LF: Yes, we did it in New York and Philadelphia.
WB: Is there a recording of this? That would be interesting!
LF: No, the business has deteriorated.
WB: When did you start playing with two hands again?
LF: In the mid 90’s.
WB: How did you find out that you still could?
LF: I spent all those forty years trying. I was looking for therapies and went from western medicine to eastern medicine to northern to southern.. eventually I found two modalities. One is a physical therapy that is called rolfing, it’s a powerful manipulation of a tissue that is contracted. As of 1996, I get botox injections at the National Institute of Health outside Washington. Botox weakens the muscles a tad and it enables me to play with two hands again.
WB: How did you feel when you played with two hands again?
LF: Ecstatic!
WB: Did you still have the ability in your right hand?
LF: I tried every day, my muscles didn’t atrophy. I suffered from dystonia, a neurological movement disorder. There are two sorts, genetic or specific, what I have. Focal distonia means one specific spot in the body. French horn players get it in the lip and there Botox won’t help! There are 10,000 musicians who suffer from this.
WB: Was it just bad luck in your case?
LF: They don’t know what causes it. They don’t have a cure for it. Botox just relieves the symptons.
WB: You played Brahms 1st concerto again, isn’t that a particularly taxing piece?
LF: I have more problems with scales... Brahms’s writing is more chordal, which causes no problems for me. I also did a new recording of the Piano Quintet with the Emerson Quartet.
WB: Don’t the trills in the 1st movement of the First Concerto require tremendous rotation power in the hands?
LF: Not if you know how to do them. Scales are problematic for me now.
WB: Because they require evenness?
LF: Yes, exactly, but I constantly experiment. I also took up Beethoven’s Emperor Concerto and Brahms’s second concerto.
WB: You re-recorded Schubert’s last sonata the other day, is there any particular reason you choose this sonata?
LF: It’s a favorite piece of mine..
WB: The programme of last night mentioned that you played these concertos with the Concertgebouw Orchestra in Amsterdam more than fifty years ago, do you still remember these performances?

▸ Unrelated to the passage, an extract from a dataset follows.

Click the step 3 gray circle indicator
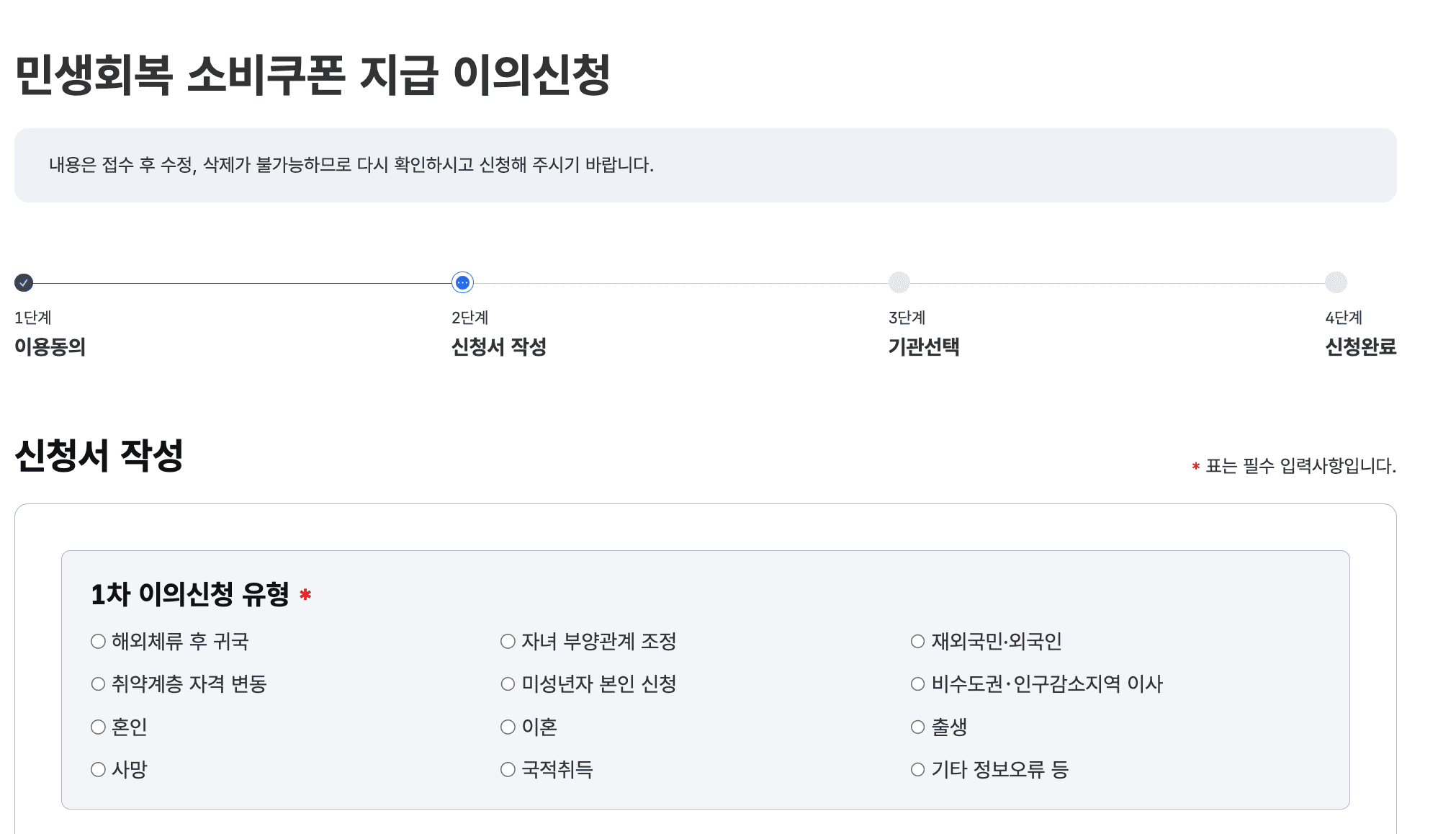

LF: Oh yes, they were very happy experiences, I did both Brahms concertos with Pierre Monteux and Beethoven’s G-major concerto with Van Beinum.
WB: Szell was notorious in Amsterdam as a conductor (I tried to explain a Dutch pun; members of the orchestra used to say they had “Szellstraf”, szell= jail, straf = punishment)
LF: He was not easy to make music with, because his standards were so high. He expected everybody to adhere to his standards, but I got along fine with him. I don’t know what is says about me.... Maybe because he adored my teacher Schnabel. And for some reason he liked my playing! I was the first soloist he had in Cleveland. He asked me to do the whole repertoire with his orchestra, the five Beethoven Concertos, Mozart K 503, the Rachmaninov Paganini Rhapsody, the Grieg and Schumann concertos, both Brahms concertos..
WB: I remember a funny story when André Previn met Szell and was asked to play the Strauss Burleske, although there was no piano. Previn asked Szell how he was supposed to do this and Szell ordered him to play on the table....
LF: And André’s reply was that he never played this table before....
WB: You taught a lot of students, would you accept any student?
LF: No, of course not, only those who are highly talented and understand my language. I had some very gifted students like Yefim Bronfman and young pianist, Jonathan Biss, who will make his debut in the Meesterpianisten series in Amsterdam next season.
WB: Would you accept someone like Lang Lang if he sought for your advice?
LF: He has played for me several times.